## [短い課題 A]
記録のうち「The width and height of the screenshot is (948, 533).」を含む行から記録の最終行までを、空行を除いて番号付きのリストに変換してください。範囲には最初の行と最終行の両方を含めます。

## [提示された文章]
************
組合施行で区画整理 スマートIC周辺地区の開発(つくばみらい市)

[2023/1/31 茨城版]
 つくばみらい市が進めているスマートIC周辺開発事業について、組合施行の土地区画整理事業で進めることが分かった。施行予定区域の面積は約53haで、地権者数は92件となる。事業手法は業務代行方式を予定する。今後は、準備会発足に向けて、地権者から仮同意書の取得を進めていく。土地利用の方針については、3月に開催する地権者説明会の中で明らかにする予定。順調に行けば、本年度中に組合設立準備会を発足する。その後、23年度に業務代行予定者の募集・選定を行い、24年度に組合を設立し、事業を開始する見通しだ。

 市では上位計画において、つくばみらいスマートIC周辺を市の魅力を発信する新たなエリアとして、広域的な賑わいを創出するための「新産業・交流地域」に設定。6次産業化や都市農村交流などの展開も可能な複合産業施設の検討など、市の魅力を活かせる土地利用を計画している。

 この計画にあわせて、地域住民の意見を反映するために昨年度から勉強会を開催してきた。また、本年度から地権者説明会を開催。12月末には第2回の説明会を開催している。

 第2回説明会では、9月に実施した地権者意向調査の集計結果を報告した。意向調査では、土地利用方法や売却意向、開発計画などについて調査を行った。その結果、工業・商業系の複合的な土地利用を目的とする計画を進めることについて、条件付を含めて約95%が賛同となった。これを受けて、市では土地区画整理事業によって事業を進めていく方向性を示した。
************
## [短い課題 B]
スマートIC周辺開発の記事から、「[2023/1/31 茨城版]」という語句で始まり「し、事業を開始する見通しだ。」で終わる部分を、一字も変えずに書き写してください。

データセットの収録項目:
************
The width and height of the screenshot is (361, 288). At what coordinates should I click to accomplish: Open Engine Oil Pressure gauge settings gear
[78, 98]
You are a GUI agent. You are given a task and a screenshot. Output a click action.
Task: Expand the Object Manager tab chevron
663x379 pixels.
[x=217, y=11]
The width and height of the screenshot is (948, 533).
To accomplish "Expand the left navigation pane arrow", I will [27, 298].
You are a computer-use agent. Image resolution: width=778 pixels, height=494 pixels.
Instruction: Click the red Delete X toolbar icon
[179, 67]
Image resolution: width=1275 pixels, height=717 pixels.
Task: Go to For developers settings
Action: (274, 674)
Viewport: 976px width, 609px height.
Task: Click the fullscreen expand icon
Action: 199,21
************
## [課題の出力 A]
1. The width and height of the screenshot is (948, 533).
2. To accomplish "Expand the left navigation pane arrow", I will [27, 298].
3. You are a computer-use agent. Image resolution: width=778 pixels, height=494 pixels.
4. Instruction: Click the red Delete X toolbar icon
5. [179, 67]
6. Image resolution: width=1275 pixels, height=717 pixels.
7. Task: Go to For developers settings
8. Action: (274, 674)
9. Viewport: 976px width, 609px height.
10. Task: Click the fullscreen expand icon
11. Action: 199,21

## [課題の出力 B]
[2023/1/31 茨城版]
 つくばみらい市が進めているスマートIC周辺開発事業について、組合施行の土地区画整理事業で進めることが分かった。施行予定区域の面積は約53haで、地権者数は92件となる。事業手法は業務代行方式を予定する。今後は、準備会発足に向けて、地権者から仮同意書の取得を進めていく。土地利用の方針については、3月に開催する地権者説明会の中で明らかにする予定。順調に行けば、本年度中に組合設立準備会を発足する。その後、23年度に業務代行予定者の募集・選定を行い、24年度に組合を設立し、事業を開始する見通しだ。